RR363 fluid reservoir as used from 1966-1980.  Note warning label and style - a simple steel container, normally painted silver as shown.  Windows to check fluid level are visible on the side.
Mineral oil reservoir (and fill bottle) from a post 1980-Rolls (1995 shown) Style varies by model year but colored warning and symbols are the same. Floats to indicate fluid level via a green dot are visible atop the reservoirs.
The fluid in these systems should be changed annually.  Some owners question the need for this, when their cars are rarely driven.  Here's why it needs to be done:  The hydraulic pumps deliver fluid to accumulators where they compress nitrogen gas under very high pressure.  The fluid is separated from the nitrogen by a rubber barrier, but it is inevitable that some nitrogen will make its way into the fluid.  This forms bubbles, and bubbles in the fluid cause the brakes to pull and act erratically.

Any car that has been sitting a long time is sure to have "funny feeling" brakes for this reason  The cure:  Change the fluid annually.

The system contains two hydraulic circuits that operate in parallel for the brakes.  One of the systems also powers the rear height control.   Hydraulic fluid is stored in reservoirs on the left fender well.  Lines carry the fluid to the hydraulic pumps, which are located in the center top of the engine; under the carburetors or the fuel injection.  High-pressure pipes carry the hydraulic fluid to the accumulators under the motor.  From there excess fluid is returned to the reservoirs.  Braided lines carry the high-pressure fluid to the distribution valve assembly located under the driver seat. 

Rolls-Royce brake distribution valves (all Shadow and Spur era cars similar) under driver seat
A network of steel pipes carries hydraulic fluid to the calipers at each wheel and to the rear suspension and height control.   The rear suspension contains height control valves, shocks, and gas springs that sit above the shocks in the trunk area.
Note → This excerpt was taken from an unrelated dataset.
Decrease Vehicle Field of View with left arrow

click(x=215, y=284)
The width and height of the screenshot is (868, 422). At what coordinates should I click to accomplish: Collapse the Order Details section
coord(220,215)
All the pumps, valves, and moving parts are subject to failure.  Calipers rust or leak.  Gas springs and accumulators lose their gas charge.  Metal lines rust and rubber hoses deteriorate invisibly.   A system this complex can only be fully tested by trained people using special tools in a workshop.  However, it’s possible to do a pretty good “quick check” without tools, using the following procedure:

Begin with the vehicle sitting, engine cold.  We start by discharging the hydraulics. Get in the car and slowly but steadily pump the brake pedal 25 times.  Open the hood and check the level in the hydraulic reservoirs. (see illustrations above)  If the level is low, look for leaks (as evidenced by wet spots on the calipers, the hoses, or the engine pumps or accumulators) Turn the key on but do not start the engine yet.  You should see two lights illuminated, identified as Brake 1 and Brake 2.  Depending on the year of the car these may be in an electronic unit between the gauges, in a group of lamps to one side, or by themselves in the middle of the dash.

If you do not see the lamps, or if only one is lit, give the brakes 10-20 more pumps.  If the second light does not come (or if neither come on) on you can assume that warning circuit is broken.  That is a big red flag.  A car whose brake safety lamps are not working is not safe to drive, as it could have total brake failure with no warning. To proceed with testing, start the car.  Watch how long it takes for the lights to go out.  They will typically flicker briefly before extinguishing. If one or both lights do not go out you probably have one or two failed pumps, which is a no-drive fault.  If the lights remain on more than 20 seconds the hydraulic pumps are probably weak.  That's not a no drive fault but it indicates the need for professional inspection and probably service.

Run the car 2 more minutes, shut it off, and turn the key back on.  Begin slowly pumping the brake and note how many pumps before the Brake 1 and 2 lamps illuminate.  If you see the lamps come on (either or both) in 5 pumps of less, the car is not safe to drive.  If the light comes on within 5-10 pumps the car should be driven carefully straight to the workshop. Less than 20 pumps indicates the car has weak accumulators and should be serviced soon.

You want the car to endure 20+ pumps without either light coming on.  That indicates a system with sufficient charge to provide a margin of safety in braking, particularly if the engine stalls at highway speed or on a hill.  If you do not get to 20 pumps before seeing a lamp, in each case, the repair needed would be to replace (Spur) or rebuild (Shadow) the accumulators and overhaul the valve bodies.  After that the system would be bled.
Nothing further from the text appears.